- _SUPPLIED MATERIAL_:
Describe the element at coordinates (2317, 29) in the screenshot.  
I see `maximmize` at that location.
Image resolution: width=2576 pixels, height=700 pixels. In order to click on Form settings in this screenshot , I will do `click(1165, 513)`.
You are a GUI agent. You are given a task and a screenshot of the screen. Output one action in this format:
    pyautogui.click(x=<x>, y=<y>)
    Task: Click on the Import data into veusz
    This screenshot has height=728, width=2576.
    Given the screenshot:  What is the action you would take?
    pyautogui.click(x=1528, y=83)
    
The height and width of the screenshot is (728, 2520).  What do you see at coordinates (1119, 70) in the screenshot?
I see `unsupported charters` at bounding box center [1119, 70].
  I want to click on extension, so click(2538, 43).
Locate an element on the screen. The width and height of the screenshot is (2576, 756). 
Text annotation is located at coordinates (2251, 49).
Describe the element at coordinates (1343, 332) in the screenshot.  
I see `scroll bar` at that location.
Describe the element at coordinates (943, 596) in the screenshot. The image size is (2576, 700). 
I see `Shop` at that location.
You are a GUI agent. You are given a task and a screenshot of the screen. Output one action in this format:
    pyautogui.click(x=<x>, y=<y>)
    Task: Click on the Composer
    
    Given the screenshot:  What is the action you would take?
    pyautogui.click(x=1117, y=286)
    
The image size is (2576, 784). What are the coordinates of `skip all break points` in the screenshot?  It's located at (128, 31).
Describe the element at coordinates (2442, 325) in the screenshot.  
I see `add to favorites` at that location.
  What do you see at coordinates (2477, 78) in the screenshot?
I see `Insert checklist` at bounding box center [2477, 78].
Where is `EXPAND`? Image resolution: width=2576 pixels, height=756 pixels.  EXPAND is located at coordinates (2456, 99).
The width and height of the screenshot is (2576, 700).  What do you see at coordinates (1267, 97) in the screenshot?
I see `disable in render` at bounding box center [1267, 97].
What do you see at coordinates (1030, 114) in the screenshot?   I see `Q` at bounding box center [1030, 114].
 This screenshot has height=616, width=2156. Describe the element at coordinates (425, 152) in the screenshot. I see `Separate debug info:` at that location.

- _WHAT YOU NEED TO DO_:
Rewrite the lines from the line with "Image resolution: width=2576 pixels, height=700" up to and including the line with "I want to click" as a JSON list of strings, one string per line, leaving out blank lines.

- _TASK ANSWER_:
[
  "Image resolution: width=2576 pixels, height=700 pixels. In order to click on Form settings in this screenshot , I will do `click(1165, 513)`.",
  "You are a GUI agent. You are given a task and a screenshot of the screen. Output one action in this format:",
  "    pyautogui.click(x=<x>, y=<y>)",
  "    Task: Click on the Import data into veusz",
  "    This screenshot has height=728, width=2576.",
  "    Given the screenshot:  What is the action you would take?",
  "    pyautogui.click(x=1528, y=83)",
  "The height and width of the screenshot is (728, 2520).  What do you see at coordinates (1119, 70) in the screenshot?",
  "I see `unsupported charters` at bounding box center [1119, 70].",
  "  I want to click on extension, so click(2538, 43)."
]